• Exercise directions
Can you print the lines below, starting with the line that contains "Click the Dhg. delta hedge button" and going on through the line that contains "(x=643, y=653)", character for character and with the pictures left out?

• Excerpted records
====
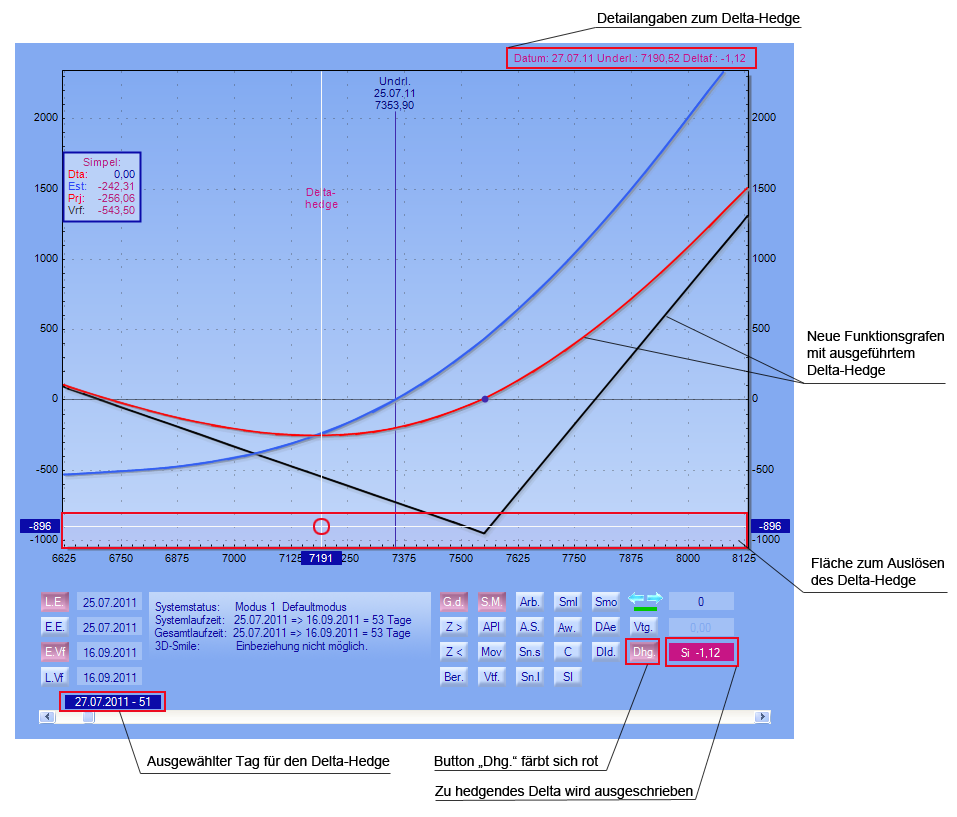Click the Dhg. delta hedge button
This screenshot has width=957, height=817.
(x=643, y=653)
====
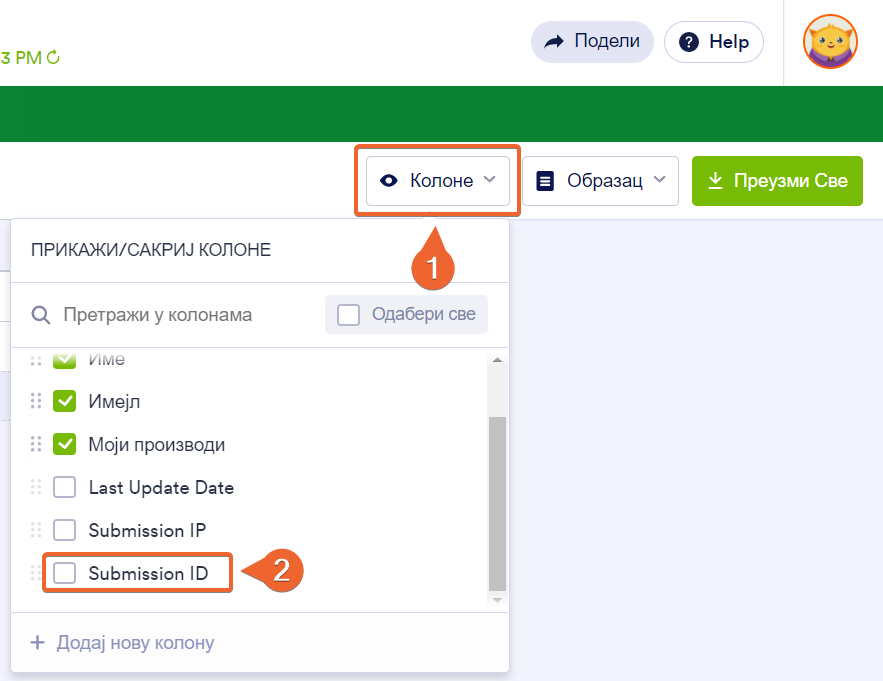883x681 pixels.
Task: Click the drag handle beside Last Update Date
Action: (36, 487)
====
• Written solution
Click the Dhg. delta hedge button
This screenshot has width=957, height=817.
(x=643, y=653)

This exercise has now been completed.